The Book of Sand is a hyperbook
What are some of the hints that Borges give us that point toward the book extending to other dimensions beyond our 3-dimensioned space? There are two:
- At the beginning of the story, Borges mentions his initial intention of starting his story as a geometrical plot. We see this in the very first paragraph where he writes: "The line is made up of an infinite number of points, ... , the hypervolume of an infinite number of volumes". And then proceeds "No, unquestionably this is not—more geometrico—the best way of beginning my story". With this brief introduction he follows the geometrical tradition of Charles Hinton (1853 - 1907) with his books and essays about the fourth dimension like What is the Fourth Dimension, and Scientific Romances, and Edwin Abbott Abbott (1838 - 1926) with his Flatland: a Romance of Many Dimensions —a journey to the 1 and 2-dimensional space and a journey to the fourth dimension. Borges, like them, constructs the dimensioned space as a series or set of infinite points, planes, and volumes, but nowhere else in the story, he makes a reference again to the concept of dimensionality.
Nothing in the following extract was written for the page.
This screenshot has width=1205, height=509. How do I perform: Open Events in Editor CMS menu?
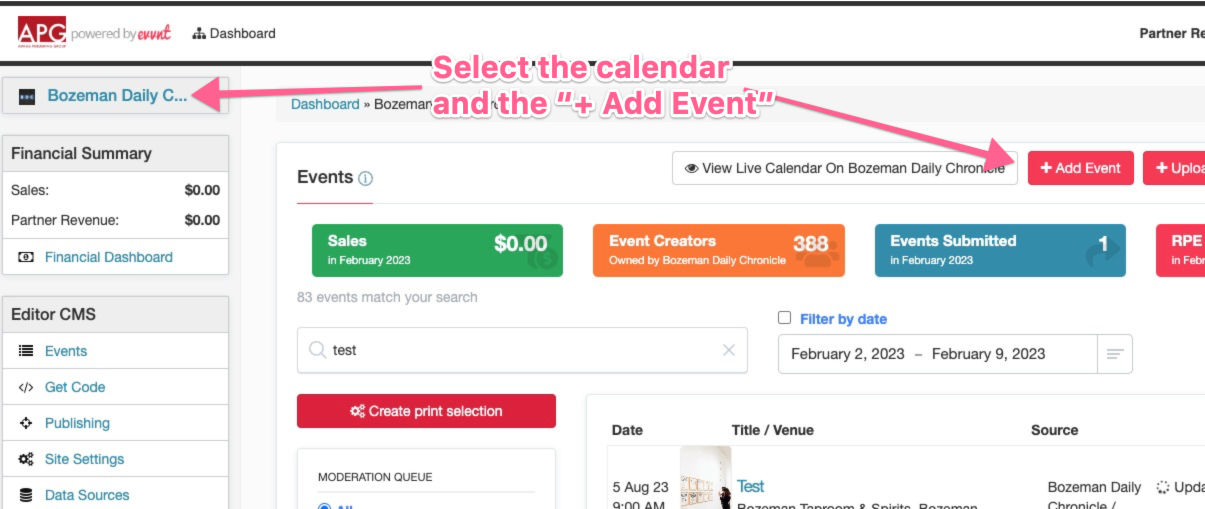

However, and in analogy with those concepts, we will shortly see that he implicitly assumes that a hyperbook can be made up of infinitely many books.
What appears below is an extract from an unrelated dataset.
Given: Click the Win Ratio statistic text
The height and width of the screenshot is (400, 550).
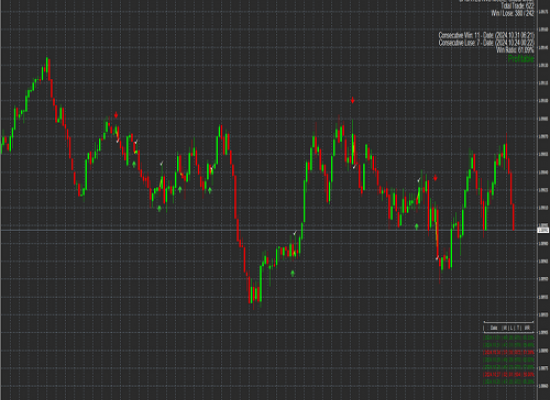Looking at the screenshot, I should coord(515,50).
The hypercube is similarly obtained: by moving a cube perpendicular to the three dimensions it has. Visualizing the hypercube is not an easy task because we cannot imagine where is a dimension that is perpendicular to our daily 3-dimensional world. Note that according to the previous assumptions a plane is a "hyperline", and a cube is a "hyperplane". Furthermore, even a cube can be considered as a "hyper-hyperline", but since this concept is little more than meaningless, we can plainly say that the cube is also a "hyperline".
Returning to our hyperbook, let us simplify the shape of the book assuming that it is like a cube (a book can be cubical). Then, a hyperbook is a 4-dimensioned book such that any reduction of its 4-hyperspace to a 3-dimensioned space results in an ordinary book.
Mathematicians not only speak of hyperspaces and hypercubes but also of hyperspheres, so Borges —who was also related with modern mathematics— simply extended this concept to the books: if mathematicians could conceptualize such hyper-objects, for him was also very easy to conceptualize the hyperbooks.
Attributing to Borges the idea that The Book of Sand is a hyperbook —and not a simple solid— is not a sound reasoning if we cling to the above arguments alone. But there is another passage in his story that reinforces my argument that for him The Book of Sand is not a "mere" infinite book: it is also a book from other dimensions.
Let's quote again the passages to where I'll make reference:I turned the leaf; it was numbered with eight digits. It also bore a small illustration, like the kind used in dictionaries —an anchor drawn with pen and ink, as if by a schoolboy's clumsy hand.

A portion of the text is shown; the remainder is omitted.